Eating in the dark, the new restaurant experience

Von By Catherine Bremer, Paris

In an old Paris street lined with food stalls and restaurants, the curious and the brave have been piling into a rented basement all summer to sit through a three-
course meal in the pitch dark.

Organisers advise that you wear old clothes. You can't wear a watch, smoke or see who you're talking to. You'll have little idea what you're eating and won't get much in your mouth. And if you wander
off to the buffet unaccompanied, you may never find your way back to your table.

Yet that has not deterred scores of Parisians, intrigued by the thought of being plunged into complete darkness at the Gout du Noir ("Taste of Darkness'') and getting a taste of what it's like
to be blind. Some panic. Some are uneasy talking to a black void. But others relish making conversation with faceless voices and using tastebuds to the full to savour anonymous morsels of food.

The timid can get forgotten about, the inquisitive bombard their blind hosts with questions and everybody throws table manners and the polite "vous'' form of address to the wind.

The restaurant, in the Rue Montorgueil pedestrian zone near Les Halles in central Paris, has closed for a short break. But founder Philippe Reihac says he will reopen it later this year to continue
what he calls both an amusing social experiment and a serious exercise in understanding blindness.

"People react differently. Some are claustrophobic and leave immediately, others enjoy it so much they don't want to leave at all, but everyone finds it memorable,'' Reihac says.
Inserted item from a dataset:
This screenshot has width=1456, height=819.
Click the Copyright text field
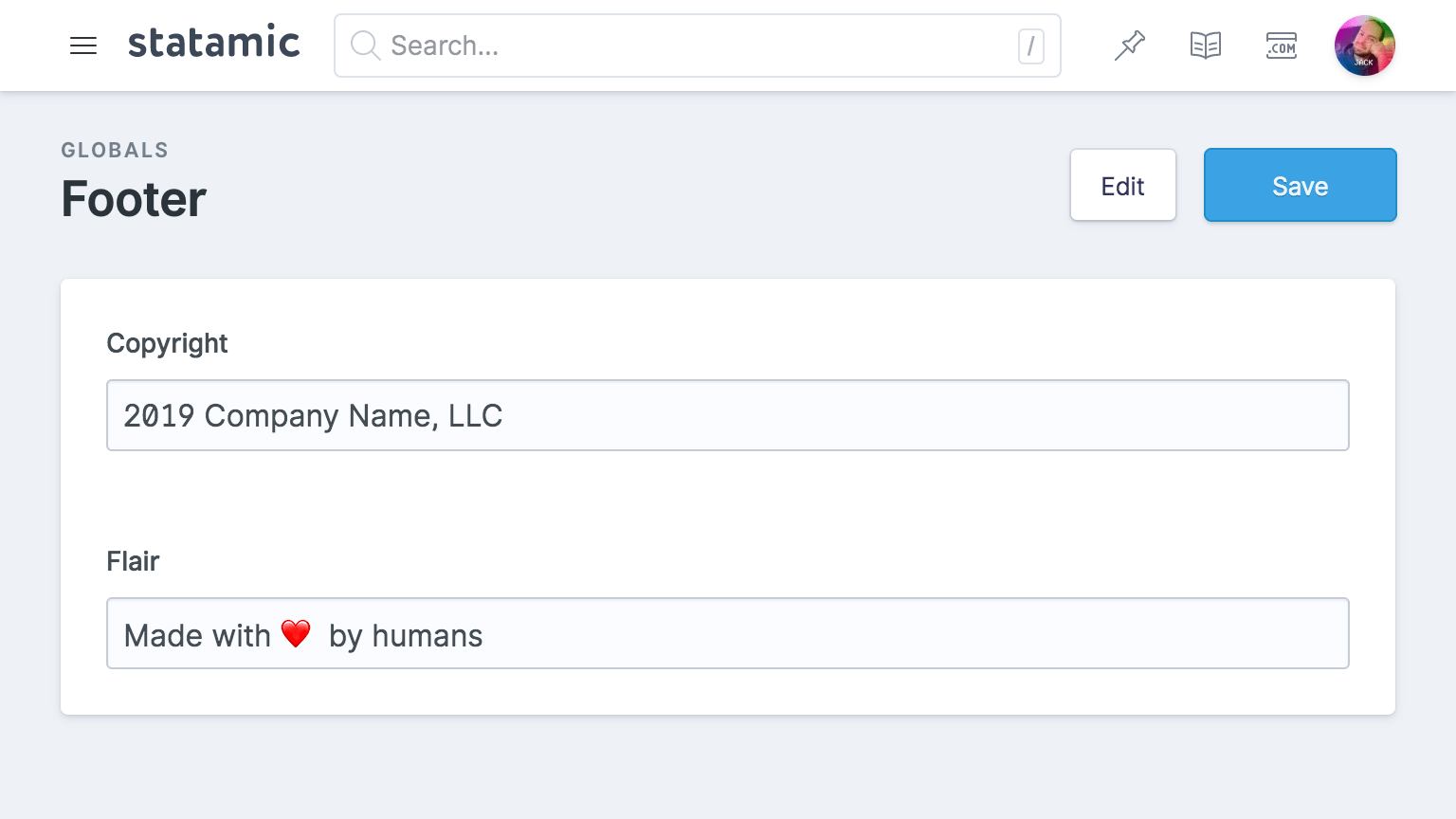coord(727,415)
"People come for the fun of it. Then they realise they can ask us anything, nothing is taboo. It's amazing the gap there is to fill,'' says Michel Rossetti, who lost his sight 10 years ago.

"I need you to hold hands and form a chain, we're going down into the dark,'' one of the organisers tells a group of guests as they quaff down orange wine aperitifs. In a bizarre reversal of
roles, blind guides shepherd the group through a makeshift restaurant to their tables as they paw vainly at the darkness, wide-eyed and blinking.

Once seated, the helpless diners will need braille menus translated and be guided, mouthful by mouthful, through dinner. "It may sound silly, but there's a certain smug satisfaction in the blind
leading the sighted,'' Rossetti said with a grin: "I get a lot of pleasure out of it.''

Once past the three thick curtains which shield out every ray of light, only bumps and squeals disturb the blackness. Faced with a daunting obstacle course of tables and chairs, guests lose any
scruples about grabbing strangers to help them. "Help! Where is everyone?'' cries one. "Can someone take my hand? Thanks. Ouch! Hello? Is that a chair? Excellent! Oops, I'm sorry, I didn't
see you were sitting on it.''

The guides politely point out they would never dream of eating sloppily in public · a gentle reminder the evening is not supposed to end up as a chimpanzees' tea party. "People generally want
to take it seriously and understand our handicap,'' says Rossetti: "There's always some messing about but if people started throwing food about I'd get up and leave.''

Shame prevents most guests letting their manners get out of hand as they marvel at how deftly their hosts handle food and wine and how easily they flit to the buffet and back. But for the less-adept
sighted diners, every dropped napkin is lost forever.

Questions Fill The Dark.

By dessert, the mayhem settles and the hilarity fades. With inhibitions erased by the dark, a barrage of questions is volleyed at the hosts. What do they miss most? Colours. Independence. Being able
to tell by someone's expression whether they are interested in what they are saying. What do they hate most? People thinking if you're blind you must be deaf too. That well-wishing passers-by shove
you across roads without even asking if you wanted to cross. And the hardest thing? Moving from place to place. The humiliation of asking directions only to find there's nobody there. And the fact
that a handicap never goes away.

But the guides pepper their answers with funny anecdotes, and the overriding message is optimistic. "People find blindness the most frightening of all handicaps but you can live with it fine as
long as the people around you understand what it's like,'' says Rossetti.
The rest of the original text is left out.